Is it marked complete, or is anything missing?
What is the expected decision timeframe?
If You're Denied Again: External Review, Peer-To-Peer, And State Protections
A second denial isn't the end of the road.
Depending on your plan type and state, next steps may include:
Peer-to-peer review
Your prescriber speaks directly with the insurer's medical reviewer. This can be effective when the issue is clinical nuance or misinterpretation of your documentation.
Second-level internal appeal
Some plans allow multiple internal appeals. Confirm timelines and requirements.
External review
Many plans offer an independent external review after internal appeals are exhausted. The denial letter should outline how to request it.
State protections and complaint pathways
States often have an insurance department that accepts complaints, especially if you believe the plan didn't follow its own policy or didn't process the appeal appropriately.
A realistic note: success rates vary widely by plan design. Appeals tend to do best when your documentation clearly matches written criteria, and when your clinician is actively engaged in the process.
Conclusion
A GLP-1 denial feels personal, but it's usually procedural. Your advantage is that you can be more organized than the original paperwork that triggered the denial. When you build an appeal packet that mirrors your plan's criteria, highlighted policy language, a short factual narrative, and clean attachments, you give the reviewer a straightforward path to approval.

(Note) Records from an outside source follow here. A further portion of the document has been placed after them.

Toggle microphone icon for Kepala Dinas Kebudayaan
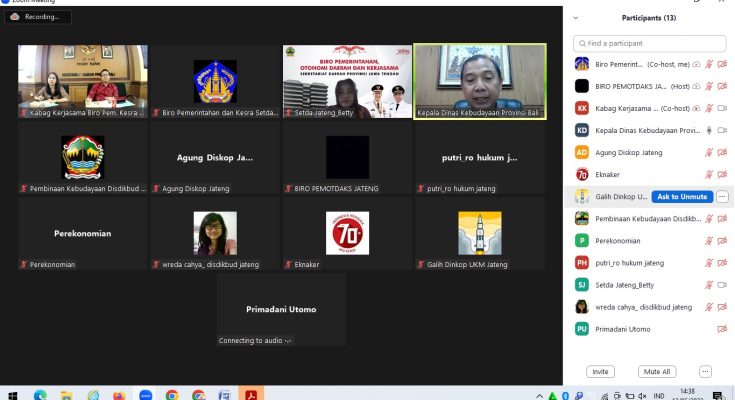This screenshot has height=400, width=735. [x=709, y=130]
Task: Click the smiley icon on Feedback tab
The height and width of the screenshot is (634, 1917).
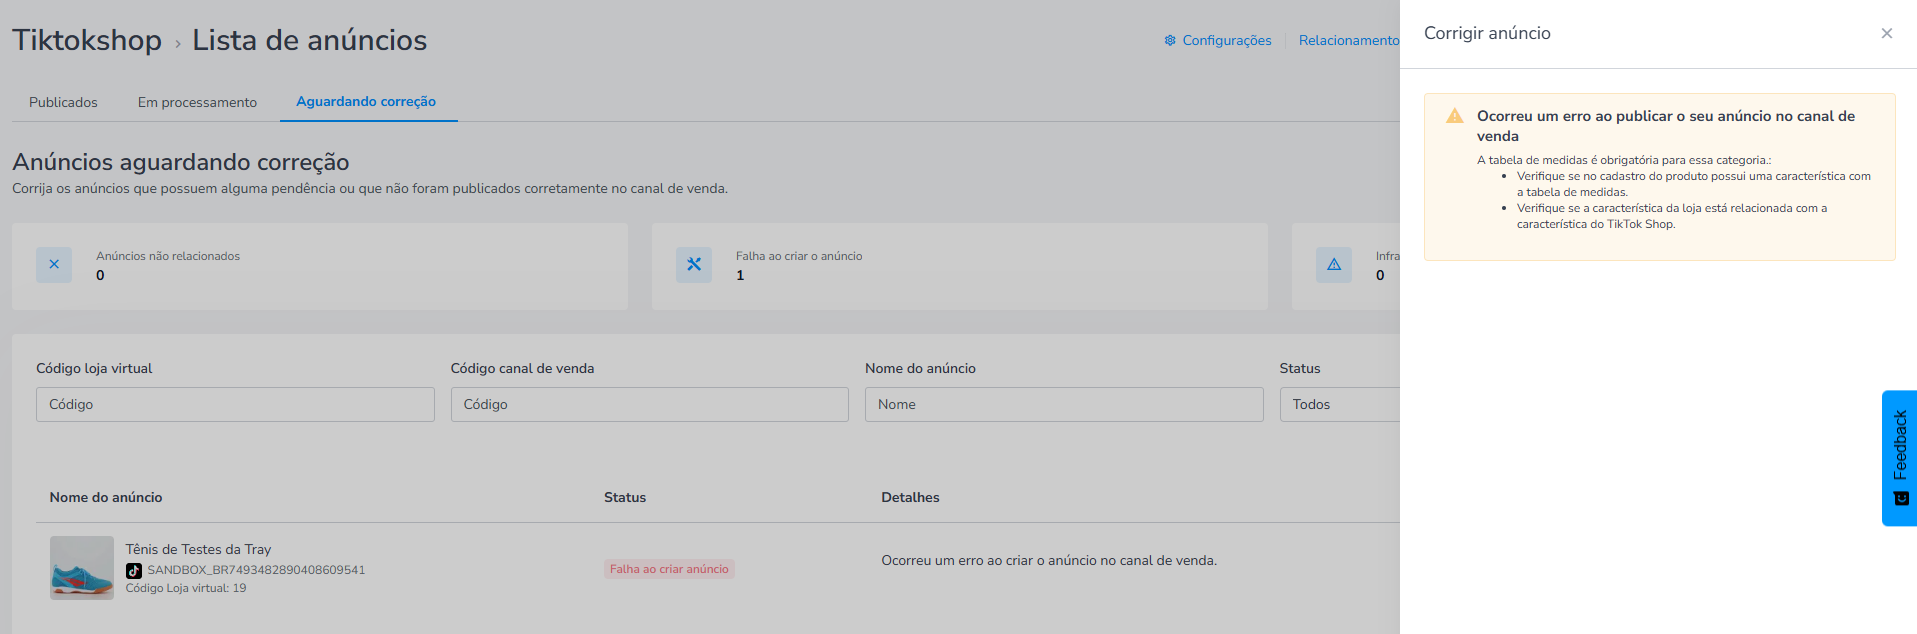Action: [x=1901, y=498]
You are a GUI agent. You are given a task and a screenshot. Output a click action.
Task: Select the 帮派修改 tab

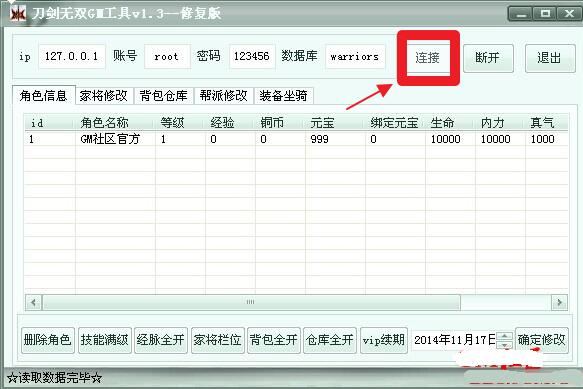[x=223, y=96]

If you're preparing an appeal, set yourself up to win by focusing on two things: clarity and documentation. And don't underestimate follow-up. Appeals don't always fail: sometimes they just disappear into the wrong queue.
GI side effects don't have to be the price of admission for GLP-1 therapy. Casa de Sante offers physician-formulated gut support products built for the specific digestive challenges these medications create. Explore your options at casadesante.com.

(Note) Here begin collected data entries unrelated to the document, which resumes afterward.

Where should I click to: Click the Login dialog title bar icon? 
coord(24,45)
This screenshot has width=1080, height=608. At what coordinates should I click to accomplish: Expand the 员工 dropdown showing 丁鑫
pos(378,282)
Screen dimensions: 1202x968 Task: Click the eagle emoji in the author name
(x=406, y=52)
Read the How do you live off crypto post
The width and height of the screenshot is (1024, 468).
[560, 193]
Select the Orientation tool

This article is for educational purposes only and is not medical advice. Always consult your healthcare provider before making changes to your treatment plan.
GLP-1 Insurance Appeal Letter FAQs
What is a GLP-1 insurance appeal letter template and why is it important?
A GLP-1 insurance appeal letter template is a structured, evidence-based letter used to challenge insurance denials for medications like semaglutide or tirzepatide. It aligns clinical facts with the insurer's criteria to increase the chance of approval for coverage.
When should I consider filing an appeal for a denied GLP-1 medication?
Appeals make sense if your plan covers the medication under certain conditions but the initial submission lacked key info, such as clinical documentation, prior authorization, or evidence of step therapy trials. Provider support and meeting plan criteria are crucial for success.
What key documents should I gather before writing a GLP-1 appeal letter?
Collect the denial letter, your insurance plan’s medical policy and prior authorization criteria, clinical evidence like diagnosis codes, weight/BMI history, labs (A1C, lipids), provider notes, and a Letter of Medical Necessity. Proper documentation helps match policy requirements with your case.
How do I address step therapy requirements in my GLP-1 appeal letter?
Detail the alternative medications tried, including drug names, doses, start and stop dates, outcomes, and any adverse effects. Clearly document intolerance or inadequate response, supported by clinical records, to meet the insurer’s step therapy criteria.
Can GLP-1 medications be denied due to plan exclusions, and how can I appeal those denials?
Yes, some plans exclude anti-obesity drugs for weight loss but may cover GLP-1s for diabetes or cardiometabolic conditions. An appeal should emphasize medical necessity based on comorbidities like hypertension or sleep apnea, framing treatment as risk reduction rather than cosmetic.